Jeremy accepted that as an emergency and struck match one of the remaining six. A breath blew it out before it finished sputtering. He struck another, sheltering it between his hands. Eyes laughed at him, but a breath blew the match out before he could see the face that framed them. Nevertheless, he was nearly sure that breath and eyes belonged to different individuals. He struck a third match and Jeff prospected in his own way. Jeff’s fist, launched not quite at random in the dark, hit someone hard and sent whoever it might be crashing backward against Cyprian’s cot, upsetting man and cot together — waking Cyprian.
“Mercy, where am I? Light! Turn on the light!” said the old priest querulously. Memory failed him, too.

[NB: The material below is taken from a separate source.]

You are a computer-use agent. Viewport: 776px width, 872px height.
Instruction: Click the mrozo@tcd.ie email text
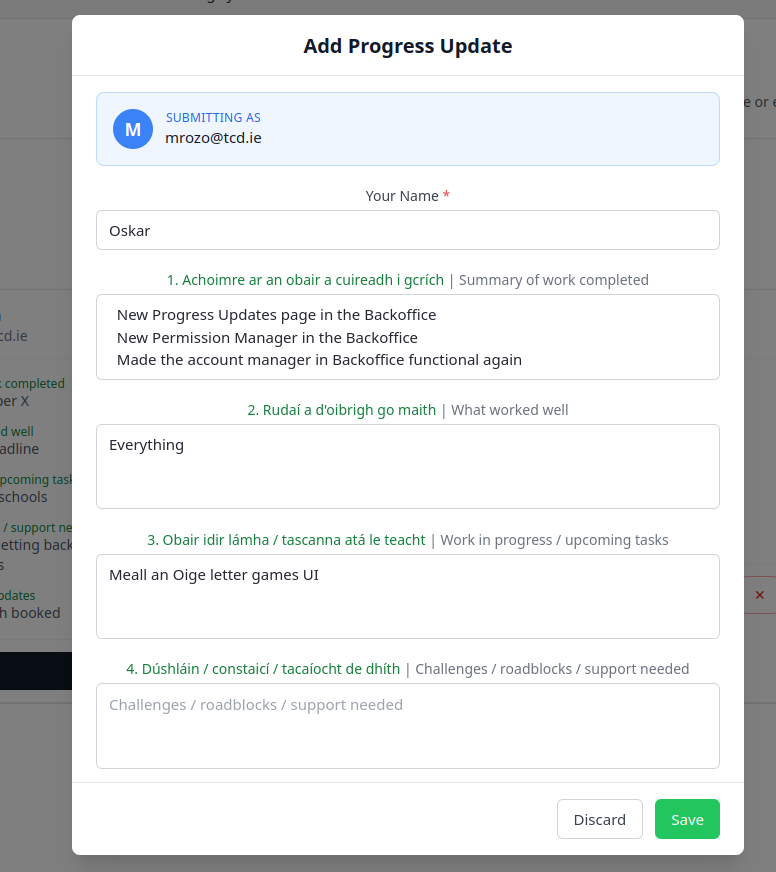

But a voice spoke like the resonances of a bronze bell, in a tongue that neither Jeremy nor Ramsden knew, and slowly — almost like aurora borealis — soft light beginning dimly in a dozen places filled the crypt. It seemed to commence among corners and slowly to collect itself into a whole, until at last it framed nine individuals, the chief of whom in the center out-frowned all the others as a mountain dwarfs the hills. He was motionless, immense, a man who had attained the stark simplicity of elemental knowledge and a kind of power that goes with it. Except for one thing he could have passed for a Mahatma — one of those pure embodiments of spirituality, who set the whole world first and themselves last, thus conquering the world. In his eyes there glared the cold fire of ambition. He was proud with the pride of Lucifer, who fell. Pride is the first of all foes that the Mahatma vanquishes, and so this individual’s attainment, if prodigious, none-the-less was not good.